# Key Mower



## phillipmc (Jan 27, 2008)

I borrowed my uncles Key mower to cut some high grass with . Well for some reason the blade is free spinning on the shaft. I tightend it back up but things just dont seem right. Their is no keyway in the shaft for the blade and the blade only rest against some thick spacers then the blade followed by the 1 1/2 nut holding the blade on. Is this correct or am i missing something ?


----------



## joethefixitman (Mar 16, 2008)

hi there try spacer,blade then spacer , then nut that should hold it together, thats how my lawwm boy goes it doesnt have a key it held together by friction of two spacers and a blade sandwicher together by a nut fastened real tight.


----------



## 30yearTech (Sep 14, 2006)

phillipmc said:


> I borrowed my uncles Key mower to cut some high grass with . Well for some reason the blade is free spinning on the shaft. I tightend it back up but things just dont seem right. Their is no keyway in the shaft for the blade and the blade only rest against some thick spacers then the blade followed by the 1 1/2 nut holding the blade on.
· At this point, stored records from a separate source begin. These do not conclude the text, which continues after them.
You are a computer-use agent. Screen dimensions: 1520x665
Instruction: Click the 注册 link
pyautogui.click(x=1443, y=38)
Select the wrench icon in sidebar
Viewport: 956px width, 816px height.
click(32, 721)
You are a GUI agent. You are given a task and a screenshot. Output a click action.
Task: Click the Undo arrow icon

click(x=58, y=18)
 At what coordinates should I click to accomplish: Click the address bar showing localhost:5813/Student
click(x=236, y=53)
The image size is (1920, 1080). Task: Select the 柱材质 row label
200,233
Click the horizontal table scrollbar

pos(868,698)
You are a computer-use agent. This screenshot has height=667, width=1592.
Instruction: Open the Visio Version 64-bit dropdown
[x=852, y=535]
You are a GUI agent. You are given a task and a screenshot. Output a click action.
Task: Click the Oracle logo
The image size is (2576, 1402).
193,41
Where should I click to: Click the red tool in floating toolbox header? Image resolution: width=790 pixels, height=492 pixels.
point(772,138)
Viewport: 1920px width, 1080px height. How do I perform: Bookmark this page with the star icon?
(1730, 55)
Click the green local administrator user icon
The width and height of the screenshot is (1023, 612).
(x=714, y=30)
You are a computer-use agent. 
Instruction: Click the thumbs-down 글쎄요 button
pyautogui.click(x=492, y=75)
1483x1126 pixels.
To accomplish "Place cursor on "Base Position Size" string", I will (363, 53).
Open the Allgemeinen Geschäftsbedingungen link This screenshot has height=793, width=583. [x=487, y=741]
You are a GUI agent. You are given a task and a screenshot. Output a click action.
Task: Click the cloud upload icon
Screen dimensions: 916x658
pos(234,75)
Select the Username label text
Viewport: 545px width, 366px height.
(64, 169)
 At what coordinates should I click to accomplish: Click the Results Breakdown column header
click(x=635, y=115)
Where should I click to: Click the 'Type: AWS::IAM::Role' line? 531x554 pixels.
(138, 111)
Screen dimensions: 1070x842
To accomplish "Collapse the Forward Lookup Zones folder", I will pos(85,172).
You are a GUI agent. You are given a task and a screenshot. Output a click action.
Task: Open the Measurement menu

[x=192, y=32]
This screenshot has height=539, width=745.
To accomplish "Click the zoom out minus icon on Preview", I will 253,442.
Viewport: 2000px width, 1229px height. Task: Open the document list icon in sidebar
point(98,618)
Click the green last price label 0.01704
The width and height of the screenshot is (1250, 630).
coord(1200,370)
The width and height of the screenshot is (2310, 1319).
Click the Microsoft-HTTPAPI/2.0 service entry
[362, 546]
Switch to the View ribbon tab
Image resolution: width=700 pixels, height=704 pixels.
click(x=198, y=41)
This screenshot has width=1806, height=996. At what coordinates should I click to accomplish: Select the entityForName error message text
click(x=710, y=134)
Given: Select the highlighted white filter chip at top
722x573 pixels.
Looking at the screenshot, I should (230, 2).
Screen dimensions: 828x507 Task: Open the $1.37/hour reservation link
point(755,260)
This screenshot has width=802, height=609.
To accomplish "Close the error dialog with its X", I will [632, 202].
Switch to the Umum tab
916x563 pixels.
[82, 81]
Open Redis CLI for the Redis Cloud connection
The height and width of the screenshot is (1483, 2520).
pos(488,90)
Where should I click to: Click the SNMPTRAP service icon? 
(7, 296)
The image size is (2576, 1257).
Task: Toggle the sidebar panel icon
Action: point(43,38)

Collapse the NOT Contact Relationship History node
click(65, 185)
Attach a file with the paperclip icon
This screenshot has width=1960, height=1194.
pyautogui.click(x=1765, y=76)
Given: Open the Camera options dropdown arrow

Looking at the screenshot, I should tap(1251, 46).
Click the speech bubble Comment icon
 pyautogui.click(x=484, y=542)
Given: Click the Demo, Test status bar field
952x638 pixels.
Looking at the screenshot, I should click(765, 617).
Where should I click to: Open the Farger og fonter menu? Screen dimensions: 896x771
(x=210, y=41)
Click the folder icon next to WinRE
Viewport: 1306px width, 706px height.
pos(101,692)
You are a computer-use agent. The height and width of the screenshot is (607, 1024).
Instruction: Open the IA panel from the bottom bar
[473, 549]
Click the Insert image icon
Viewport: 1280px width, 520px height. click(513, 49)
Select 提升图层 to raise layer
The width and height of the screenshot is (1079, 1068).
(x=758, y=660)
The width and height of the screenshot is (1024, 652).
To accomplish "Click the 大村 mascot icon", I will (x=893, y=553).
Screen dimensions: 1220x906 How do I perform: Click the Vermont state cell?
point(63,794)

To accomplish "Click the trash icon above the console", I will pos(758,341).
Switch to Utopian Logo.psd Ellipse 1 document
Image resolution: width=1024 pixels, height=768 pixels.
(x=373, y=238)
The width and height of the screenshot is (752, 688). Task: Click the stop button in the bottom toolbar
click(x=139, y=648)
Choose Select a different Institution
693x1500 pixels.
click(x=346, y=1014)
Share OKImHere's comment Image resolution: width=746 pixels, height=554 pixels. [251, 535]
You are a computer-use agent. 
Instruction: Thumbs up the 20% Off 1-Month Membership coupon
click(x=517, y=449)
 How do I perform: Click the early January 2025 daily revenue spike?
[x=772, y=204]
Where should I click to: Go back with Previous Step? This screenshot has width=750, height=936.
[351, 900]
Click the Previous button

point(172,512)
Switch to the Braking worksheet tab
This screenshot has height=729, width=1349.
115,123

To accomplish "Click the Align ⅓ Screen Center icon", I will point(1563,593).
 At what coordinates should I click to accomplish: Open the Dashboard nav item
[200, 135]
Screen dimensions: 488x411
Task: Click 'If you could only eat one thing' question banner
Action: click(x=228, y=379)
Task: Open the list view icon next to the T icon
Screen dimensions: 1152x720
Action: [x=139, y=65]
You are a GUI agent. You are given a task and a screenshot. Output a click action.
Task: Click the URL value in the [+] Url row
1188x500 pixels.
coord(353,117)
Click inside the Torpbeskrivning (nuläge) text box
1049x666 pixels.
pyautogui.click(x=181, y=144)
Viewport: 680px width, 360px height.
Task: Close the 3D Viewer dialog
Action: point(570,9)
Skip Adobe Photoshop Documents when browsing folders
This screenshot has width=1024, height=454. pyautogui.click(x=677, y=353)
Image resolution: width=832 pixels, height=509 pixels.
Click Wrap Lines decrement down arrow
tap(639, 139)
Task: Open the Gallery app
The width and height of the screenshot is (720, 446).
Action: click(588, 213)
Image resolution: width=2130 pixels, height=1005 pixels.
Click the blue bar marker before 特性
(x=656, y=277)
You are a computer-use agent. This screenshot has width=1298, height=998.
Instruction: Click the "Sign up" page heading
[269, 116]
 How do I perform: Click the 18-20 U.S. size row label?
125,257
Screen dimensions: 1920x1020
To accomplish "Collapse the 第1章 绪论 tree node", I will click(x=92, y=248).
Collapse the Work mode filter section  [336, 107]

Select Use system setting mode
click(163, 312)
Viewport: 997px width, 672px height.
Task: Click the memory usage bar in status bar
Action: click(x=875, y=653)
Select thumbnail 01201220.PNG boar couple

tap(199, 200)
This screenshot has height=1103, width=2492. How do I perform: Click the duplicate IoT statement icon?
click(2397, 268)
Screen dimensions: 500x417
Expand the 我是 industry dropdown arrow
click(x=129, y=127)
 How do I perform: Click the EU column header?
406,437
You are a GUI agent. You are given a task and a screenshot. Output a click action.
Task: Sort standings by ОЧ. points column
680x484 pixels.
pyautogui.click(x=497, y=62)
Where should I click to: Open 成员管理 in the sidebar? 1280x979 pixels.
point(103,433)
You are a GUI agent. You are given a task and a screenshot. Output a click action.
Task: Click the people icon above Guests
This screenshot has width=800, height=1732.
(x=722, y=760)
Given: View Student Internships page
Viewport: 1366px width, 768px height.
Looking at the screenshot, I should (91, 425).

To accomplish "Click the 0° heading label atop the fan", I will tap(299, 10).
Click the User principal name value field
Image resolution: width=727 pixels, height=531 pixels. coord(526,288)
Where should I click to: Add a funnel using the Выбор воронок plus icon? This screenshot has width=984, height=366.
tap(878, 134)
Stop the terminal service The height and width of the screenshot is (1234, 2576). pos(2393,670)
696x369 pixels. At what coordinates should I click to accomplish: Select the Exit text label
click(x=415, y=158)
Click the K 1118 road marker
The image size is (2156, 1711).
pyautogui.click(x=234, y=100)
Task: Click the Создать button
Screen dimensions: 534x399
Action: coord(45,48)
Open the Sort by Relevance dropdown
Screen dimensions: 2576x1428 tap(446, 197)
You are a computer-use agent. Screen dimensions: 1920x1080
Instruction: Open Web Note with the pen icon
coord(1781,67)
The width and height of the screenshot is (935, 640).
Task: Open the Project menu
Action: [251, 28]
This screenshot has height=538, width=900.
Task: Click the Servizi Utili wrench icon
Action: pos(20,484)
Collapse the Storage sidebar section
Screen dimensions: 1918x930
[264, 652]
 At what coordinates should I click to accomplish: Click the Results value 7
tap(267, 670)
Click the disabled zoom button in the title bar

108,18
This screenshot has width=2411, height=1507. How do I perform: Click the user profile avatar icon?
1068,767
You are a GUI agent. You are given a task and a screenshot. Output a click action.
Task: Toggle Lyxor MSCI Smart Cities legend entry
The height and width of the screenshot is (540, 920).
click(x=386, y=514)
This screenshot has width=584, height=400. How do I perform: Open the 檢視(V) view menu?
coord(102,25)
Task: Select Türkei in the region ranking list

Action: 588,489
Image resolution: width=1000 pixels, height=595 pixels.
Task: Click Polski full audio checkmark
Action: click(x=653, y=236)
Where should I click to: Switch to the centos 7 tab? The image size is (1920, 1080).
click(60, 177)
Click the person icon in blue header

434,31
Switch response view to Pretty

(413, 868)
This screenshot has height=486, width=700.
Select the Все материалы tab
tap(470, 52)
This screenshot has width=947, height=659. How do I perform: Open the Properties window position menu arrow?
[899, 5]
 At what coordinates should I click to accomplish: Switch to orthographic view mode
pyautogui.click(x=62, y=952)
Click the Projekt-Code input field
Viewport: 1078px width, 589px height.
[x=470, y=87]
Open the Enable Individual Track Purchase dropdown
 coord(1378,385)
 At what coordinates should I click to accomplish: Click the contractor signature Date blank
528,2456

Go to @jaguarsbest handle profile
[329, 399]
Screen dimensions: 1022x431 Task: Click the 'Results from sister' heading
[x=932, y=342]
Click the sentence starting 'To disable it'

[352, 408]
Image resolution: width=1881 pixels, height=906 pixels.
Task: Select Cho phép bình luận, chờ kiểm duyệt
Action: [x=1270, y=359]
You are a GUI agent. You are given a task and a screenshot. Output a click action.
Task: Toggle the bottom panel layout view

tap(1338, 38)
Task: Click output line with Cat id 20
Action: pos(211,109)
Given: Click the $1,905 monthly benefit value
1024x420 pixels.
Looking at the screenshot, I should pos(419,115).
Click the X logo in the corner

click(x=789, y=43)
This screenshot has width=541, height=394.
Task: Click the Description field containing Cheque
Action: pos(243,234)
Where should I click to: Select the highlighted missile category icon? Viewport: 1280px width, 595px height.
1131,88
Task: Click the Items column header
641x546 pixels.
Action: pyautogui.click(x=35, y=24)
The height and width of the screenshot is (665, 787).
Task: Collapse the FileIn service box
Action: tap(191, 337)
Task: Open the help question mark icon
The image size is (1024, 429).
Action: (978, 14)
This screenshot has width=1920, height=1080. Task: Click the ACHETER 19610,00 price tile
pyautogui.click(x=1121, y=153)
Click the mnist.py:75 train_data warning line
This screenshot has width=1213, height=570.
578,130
Is this correct or am i missing something ?


Is this a commercial type wide area walk behind mower, made by Kees?

If it is this type then the way your blade is installed is correct.


----------



## phillipmc (Jan 27, 2008)

This is a 22" cut with a Horizontal shaft 5 HP briggs on a angle. Its got bicycle tires in the back and 1 5" wheel in the very front.


----------



## 30yearTech (Sep 14, 2006)

phillipmc said:


> This is a 22" cut with a Horizontal shaft 5 HP briggs on a angle. Its got bicycle tires in the back and 1 5" wheel in the very front.


I am not familiar with this brand of mower, so I can't say for sure how the blade should be attached to the spindle shaft.


----------